Kalle: Wir sind extrem zufrieden und glücklich über den bisherigen Verlauf der Tour, aber nach einem Monat im Tourbus jetzt auch ein wenig erschöpft. Am 2. April war Tourstart in England, wo wir lange nicht mehr am Stück waren und nur vereinzelt auf Festivals gespielt haben. Wir waren auch noch nie in Glasgow, welches dieses Mal endlich auf der Liste stand. Unser Promoter in England hat echt einen super Job gemacht. Die Gigs waren zwar alle in einem etwas kleineren Rahmen als z.B. hier in Deutschland oder Polen, aber wir waren über die positive Resonanz vom Publikum total überrascht und erfreut. Dazu kommen die vielen netten Erlebnisse mit Fans, die einem so eine Tour einfach versüssen. In Polen hat uns ein Fan Fotos von Anfang 2000 gezeigt, so lange ist er schon dabei. Da wird einem klar, wie lange das alles schon geht und wie man sich selbst verändert hat. Also wie gesagt, wir sind absolut zufrieden mit dem Verlauf dieser Tour. Und ganz besonders freuen wir uns morgen auf den bereits ausverkauften Gig in Freising, unser Heimspiel!
Wir haben über eure Social-Media Kanäle mitbekommen, dass die Tour sehr gut läuft und einige Gigs sogar bereits ausverkauft waren. Ist daher noch ein Nachschlag geplant?

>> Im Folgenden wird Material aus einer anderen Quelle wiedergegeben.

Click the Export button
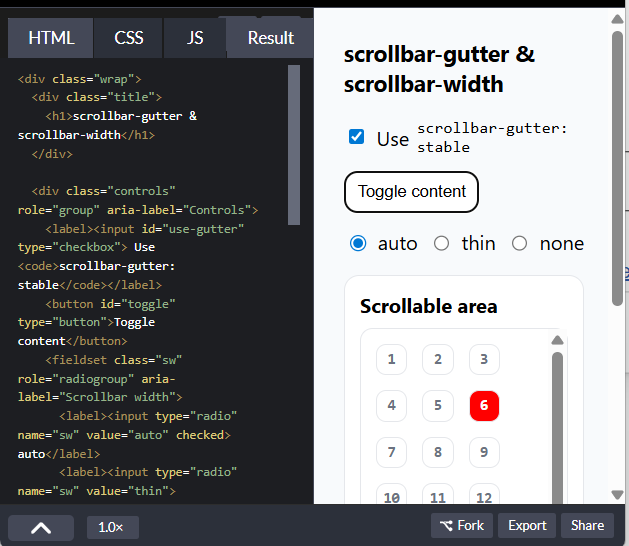 coord(527,526)
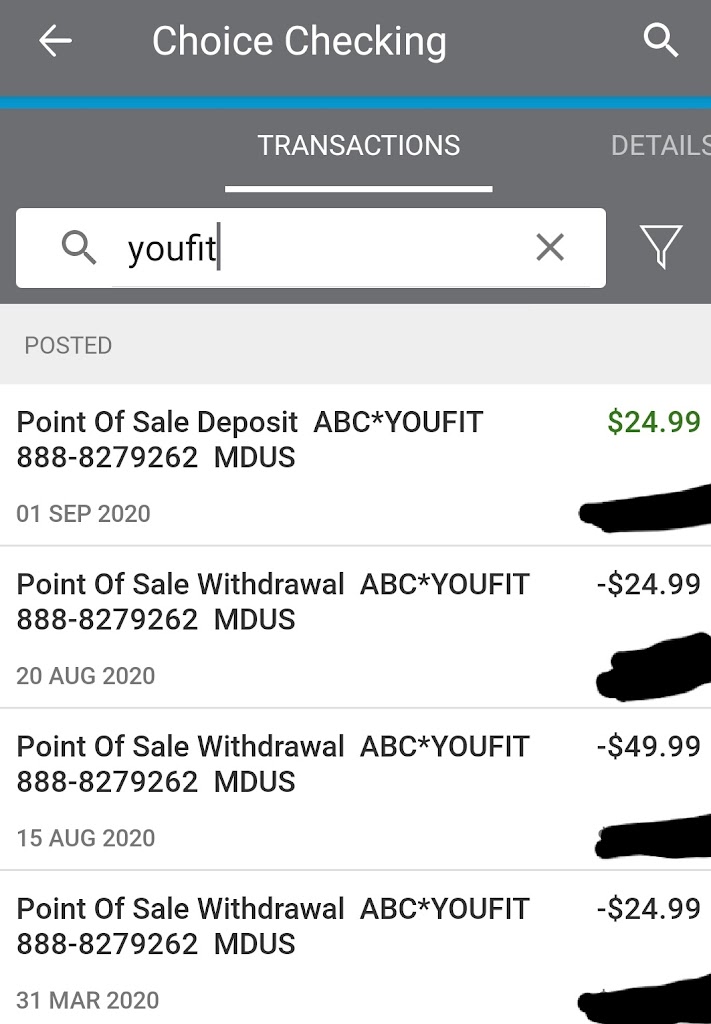Viewport: 711px width, 1024px height.
Task: Open the transaction filter funnel icon
Action: click(661, 246)

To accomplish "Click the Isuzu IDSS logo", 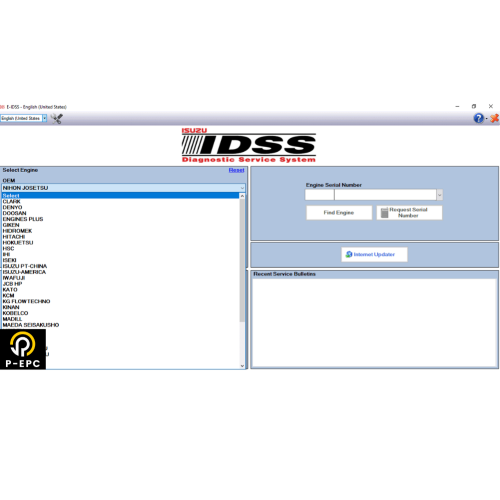I will click(x=249, y=145).

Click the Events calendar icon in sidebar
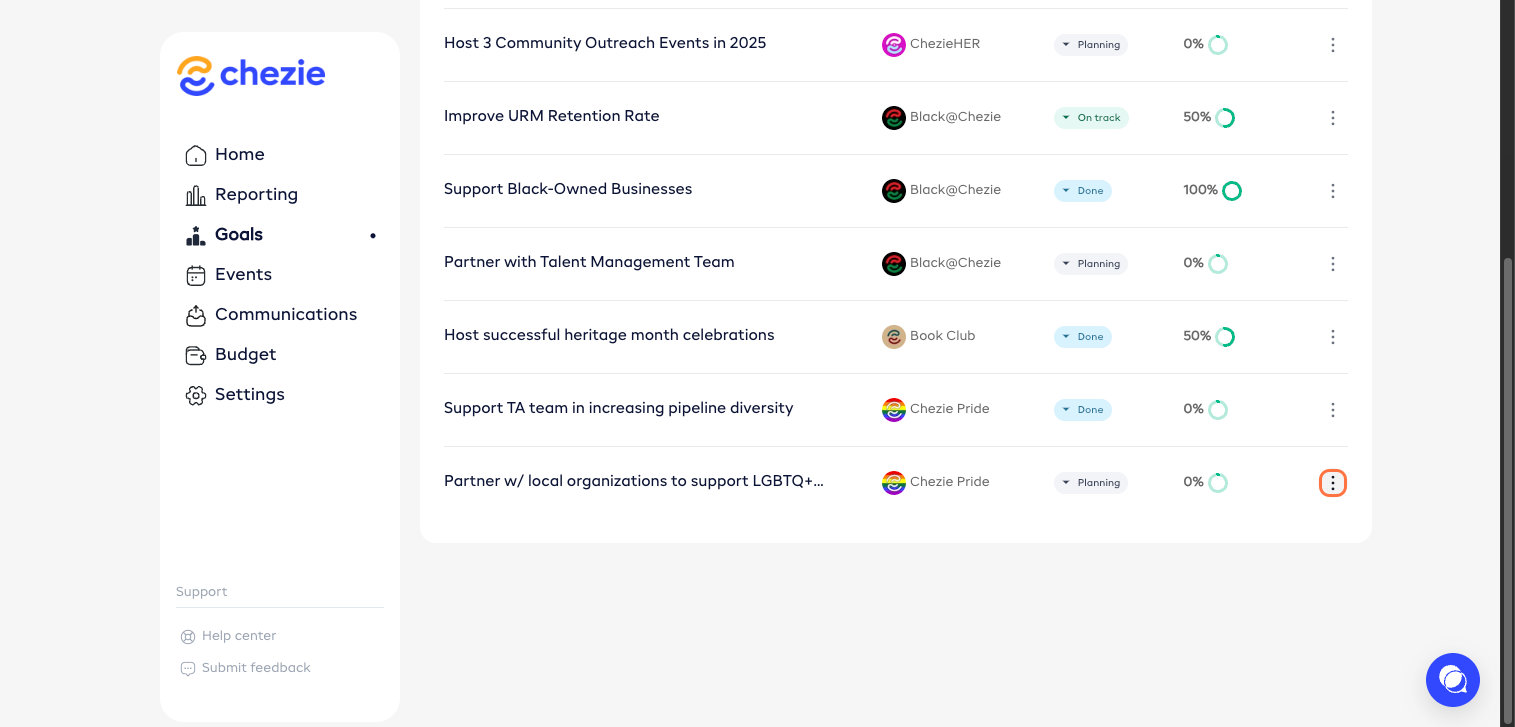coord(196,275)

Wir haben gemerkt, dass schon mit der Vorabveröffentlichung der Single des aktuellen Albums ein sehr positive Nachfrage seitens der Fans bestand. Im ersten Tourblock hatten wir leider schon einige Städte, die wir aktuell auslassen mussten, z.B. die Harmonie in Bonn oder das Rind in Rüsselsheim. Diese Städte holen wir jetzt noch einmal im November 2019 nach. Also ja, es gibt Nachschlag!
Lass uns über das neues RPWL-Album sprechen. Die Songs passen thematisch und musikalisch perfekt zueinander und das Album hat einen schönen organischen Flow, war dies alles so von Anfang an geplant, oder passiert sowas einfach?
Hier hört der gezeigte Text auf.